Re: g_slice considered awesome.



On Fri, 4 Aug 2006, Dan Williams wrote:

On Thu, 2006-08-03 at 20:33 -0400, Robert Love wrote:
Party people,

I did some preliminary testing[1] the other day with beaglefs[2], to
measure the performance gain or hit from using glib's new memory
slices[3].

If there aren't any objections, why not start using it in HEAD, since
0.7 isn't going to be ready next week or next month.  By the time it
gets out later this year, I think we can rely on distros that adopt it
to have the right versions of glib.

Let me be the devil's advocate here, not because I truly object but to
bring out the cons, which thus far haven't been discussed.  I use FC as
a distro and can therefore track the FC release pretty closely and
probably won't experience any of the cons directly, but there are others
using other distros (or not wanting to upgrade even FC all that fast).
It isn't just a matter of "gslice is faster" that makes it better, after
all.  Other factors come into play as well.

····················

### PROBLEM TO SOLVE
Copy the mailing-list reply about g_slice from "If there aren't" to "all that fast).", substituting "distributions" for "distros".

### SUPPLIED INFORMATION
····················

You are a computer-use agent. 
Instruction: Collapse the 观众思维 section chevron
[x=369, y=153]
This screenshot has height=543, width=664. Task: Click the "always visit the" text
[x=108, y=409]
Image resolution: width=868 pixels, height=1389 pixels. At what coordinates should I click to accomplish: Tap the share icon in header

····················

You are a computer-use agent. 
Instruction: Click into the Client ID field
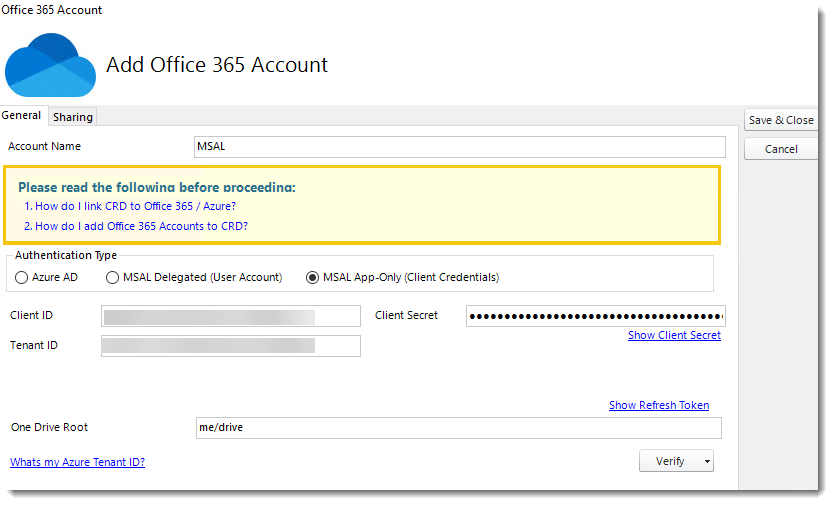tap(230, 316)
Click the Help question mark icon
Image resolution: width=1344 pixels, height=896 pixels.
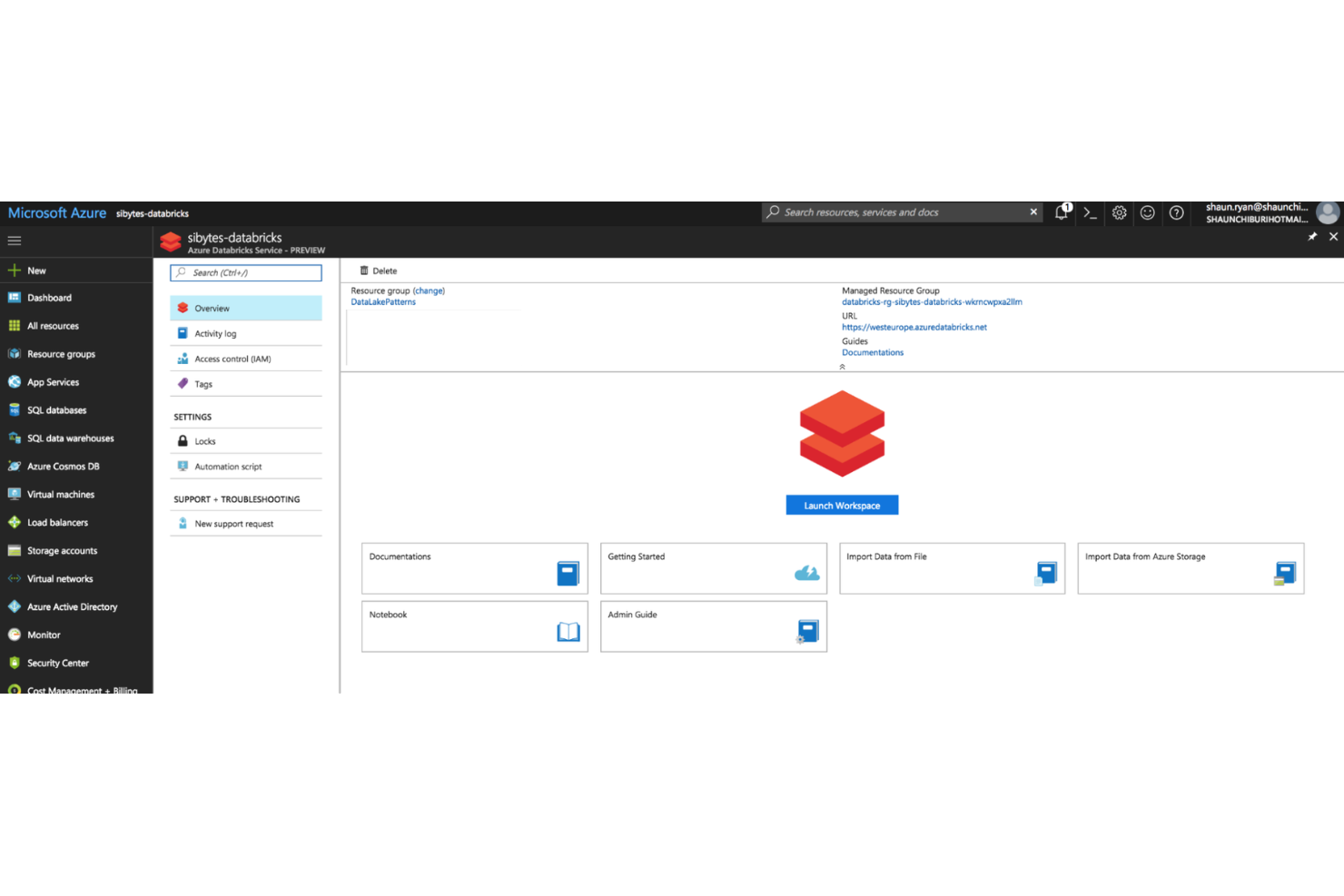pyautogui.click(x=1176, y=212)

····················

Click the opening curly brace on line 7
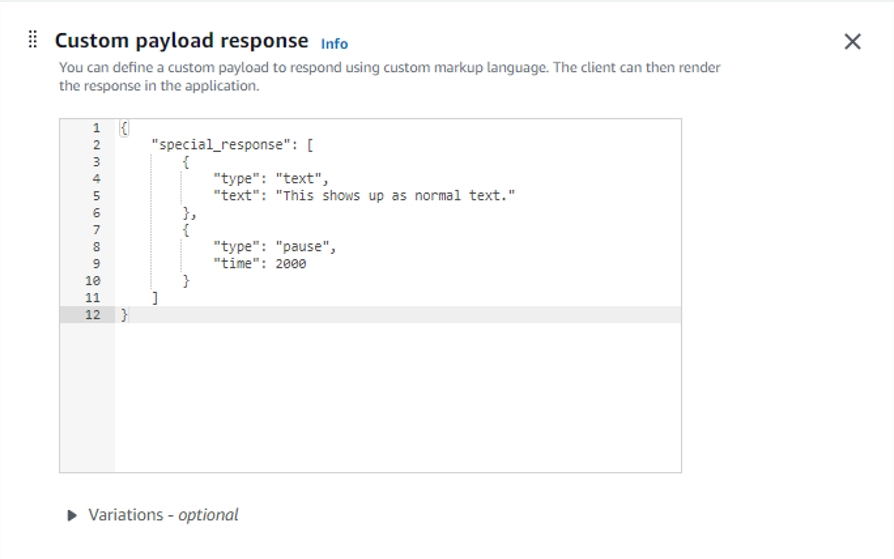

····················

### WORKED SOLUTION
If there aren't any objections, why not start using it in HEAD, since
0.7 isn't going to be ready next week or next month.  By the time it
gets out later this year, I think we can rely on distributions that adopt it
to have the right versions of glib.

Let me be the devil's advocate here, not because I truly object but to
bring out the cons, which thus far haven't been discussed.  I use FC as
a distro and can therefore track the FC release pretty closely and
probably won't experience any of the cons directly, but there are others
using other distributions (or not wanting to upgrade even FC all that fast).